Background: Diaphragmatic eventration is a rare (incidence <0.05%)
congenital developmental defect of the muscular portion of the diaphragm,
which maintains its normal attachments (to dorsolumbar spine, ribs,
sternum). Eventration results in diaphragmatic elevation (cephalad
displacement). It can be unilateral or bilateral, partial or complete. It is more
common in males, and involves more often the left hemidiaphragm. Surgery
is indicated only in the presence of symptoms. The commonest symptom
is dyspnoea. We present a video assisted thoracoscopic plication of the left
hemidiaphragm in a symptomatic patient.
Patients and methods: A 47-year old woman presented with nonspecific
gastrointestinal symptoms (dyspnoea and bloating after small
meals, despite continuous gastrokinetic drug consumption), dyspnoea
on exertion, and limited physical activity since childhood. A known left
hemidiaphragm elevation (8 cm higher than the right) was confirmed
on chest radiography. Intraoperatively, the hemidiaphragm appeared
thin, fully deprived of muscular layer, with a cephalad displacement. A
3 port video assisted thoracoscopic postero-anterior plication of the left
hemidiaphragm was performed. The plicated area was further reinforced
by suturing of a bovine pericardial patch.

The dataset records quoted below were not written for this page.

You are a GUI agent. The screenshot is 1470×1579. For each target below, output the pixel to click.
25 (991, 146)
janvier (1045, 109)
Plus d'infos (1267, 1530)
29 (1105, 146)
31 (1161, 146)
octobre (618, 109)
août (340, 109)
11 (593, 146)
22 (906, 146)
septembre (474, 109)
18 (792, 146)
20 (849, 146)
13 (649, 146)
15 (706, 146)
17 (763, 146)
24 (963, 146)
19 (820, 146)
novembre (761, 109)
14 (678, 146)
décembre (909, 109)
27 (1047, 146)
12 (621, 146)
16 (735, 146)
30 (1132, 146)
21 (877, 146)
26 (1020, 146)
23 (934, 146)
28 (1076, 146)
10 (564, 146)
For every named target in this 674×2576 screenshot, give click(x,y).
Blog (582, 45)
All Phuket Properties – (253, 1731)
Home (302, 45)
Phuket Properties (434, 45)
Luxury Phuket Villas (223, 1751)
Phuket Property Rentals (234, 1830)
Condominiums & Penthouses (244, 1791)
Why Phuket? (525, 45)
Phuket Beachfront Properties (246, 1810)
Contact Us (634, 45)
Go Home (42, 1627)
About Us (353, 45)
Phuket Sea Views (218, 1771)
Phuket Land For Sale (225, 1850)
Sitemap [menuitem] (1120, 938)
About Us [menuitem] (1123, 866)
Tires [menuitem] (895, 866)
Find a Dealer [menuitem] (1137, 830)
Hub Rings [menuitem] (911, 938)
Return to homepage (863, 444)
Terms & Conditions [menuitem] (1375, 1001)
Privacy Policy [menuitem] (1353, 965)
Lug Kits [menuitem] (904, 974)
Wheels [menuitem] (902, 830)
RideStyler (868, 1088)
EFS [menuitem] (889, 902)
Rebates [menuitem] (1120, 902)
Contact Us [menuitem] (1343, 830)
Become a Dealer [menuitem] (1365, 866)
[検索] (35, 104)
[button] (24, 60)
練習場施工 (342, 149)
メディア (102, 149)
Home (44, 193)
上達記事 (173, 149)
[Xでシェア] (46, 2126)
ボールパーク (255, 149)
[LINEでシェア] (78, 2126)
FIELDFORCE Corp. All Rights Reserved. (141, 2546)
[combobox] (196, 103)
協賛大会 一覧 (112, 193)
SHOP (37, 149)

Results: The patient had an excellent postoperative recovery. She was
extubated in theatre, transferred to the ward without need of oxygen
supplementation, received liquid oral feeding 8 hours postoperatively,
underwent full mobilization and was discharged home on the 3rd postoperative
day. She discontinued gastrokinetic medication (8th postoperative day).
One month postoperatively the Forced Expiratory Volume in 1 second
was increased by 25% and the Forced Vital Capacity by 11% in comparison
to preoperative measurements. One year postoperatively she remains
well; reporting increased physical activity, and absence of dyspnoea and
gastrointestinal symptoms, while weight gain was noted.
Conclusions: Retrospective studies showed that minimally invasive
plication was equally effective to open techniques, being associated with
decreased morbidity, and functional improvement that is maintained for at
least 4 years. Disadvantages attributed to the method include requirement
of single lung ventilation and technical difficulty due to limited space by the
thoracic wall and the cephalad diaphragmatic displacement. In our opinion,
thoracoscopic hemidiaphragmatic plication is an excellent minimally
invasive alternative to open plication, providing good early and medium term results.